Output range, inclusive: from the line containing "This screenshot has width=1214, height=691." to the line containing "The width and height of the screenshot is (460, 291).". Restate those lines from the data below word for word and only those.

▶ **Raw data**:
▼▼▼
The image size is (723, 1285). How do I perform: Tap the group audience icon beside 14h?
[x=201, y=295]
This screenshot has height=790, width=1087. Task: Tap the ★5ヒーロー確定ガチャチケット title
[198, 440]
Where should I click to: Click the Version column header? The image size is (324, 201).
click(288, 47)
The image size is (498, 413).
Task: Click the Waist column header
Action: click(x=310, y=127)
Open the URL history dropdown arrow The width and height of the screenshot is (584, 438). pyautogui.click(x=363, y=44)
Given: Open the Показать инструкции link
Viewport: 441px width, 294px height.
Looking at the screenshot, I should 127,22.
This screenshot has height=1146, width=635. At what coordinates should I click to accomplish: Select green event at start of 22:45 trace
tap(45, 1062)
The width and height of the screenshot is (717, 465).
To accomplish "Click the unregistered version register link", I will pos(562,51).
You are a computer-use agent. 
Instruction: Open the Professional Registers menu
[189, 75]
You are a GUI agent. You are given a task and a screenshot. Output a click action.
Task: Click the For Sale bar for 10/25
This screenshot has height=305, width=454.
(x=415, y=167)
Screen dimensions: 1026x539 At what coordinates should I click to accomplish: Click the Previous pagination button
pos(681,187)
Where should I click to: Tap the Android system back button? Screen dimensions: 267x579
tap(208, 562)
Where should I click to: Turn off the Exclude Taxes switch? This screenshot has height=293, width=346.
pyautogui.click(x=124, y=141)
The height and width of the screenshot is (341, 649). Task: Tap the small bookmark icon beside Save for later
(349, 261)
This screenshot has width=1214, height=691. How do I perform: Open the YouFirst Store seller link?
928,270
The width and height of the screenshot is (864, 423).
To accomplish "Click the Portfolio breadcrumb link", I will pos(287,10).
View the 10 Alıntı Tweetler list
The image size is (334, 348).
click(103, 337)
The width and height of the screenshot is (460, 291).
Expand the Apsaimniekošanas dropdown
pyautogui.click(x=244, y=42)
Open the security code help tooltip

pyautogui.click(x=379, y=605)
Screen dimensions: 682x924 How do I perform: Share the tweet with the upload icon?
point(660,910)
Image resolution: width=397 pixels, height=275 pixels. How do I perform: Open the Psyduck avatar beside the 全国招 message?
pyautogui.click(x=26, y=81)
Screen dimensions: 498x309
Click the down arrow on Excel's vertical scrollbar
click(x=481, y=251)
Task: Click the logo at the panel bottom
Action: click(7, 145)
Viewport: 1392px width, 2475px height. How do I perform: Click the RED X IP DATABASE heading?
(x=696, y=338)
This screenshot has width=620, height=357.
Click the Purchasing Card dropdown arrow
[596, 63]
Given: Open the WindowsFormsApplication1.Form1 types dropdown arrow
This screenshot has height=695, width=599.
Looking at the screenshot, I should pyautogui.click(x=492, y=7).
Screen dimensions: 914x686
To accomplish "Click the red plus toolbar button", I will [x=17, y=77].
▲▲▲
▶ **Written solution**:
This screenshot has width=1214, height=691. How do I perform: Open the YouFirst Store seller link?
928,270
The width and height of the screenshot is (864, 423).
To accomplish "Click the Portfolio breadcrumb link", I will pos(287,10).
View the 10 Alıntı Tweetler list
The image size is (334, 348).
click(103, 337)
The width and height of the screenshot is (460, 291).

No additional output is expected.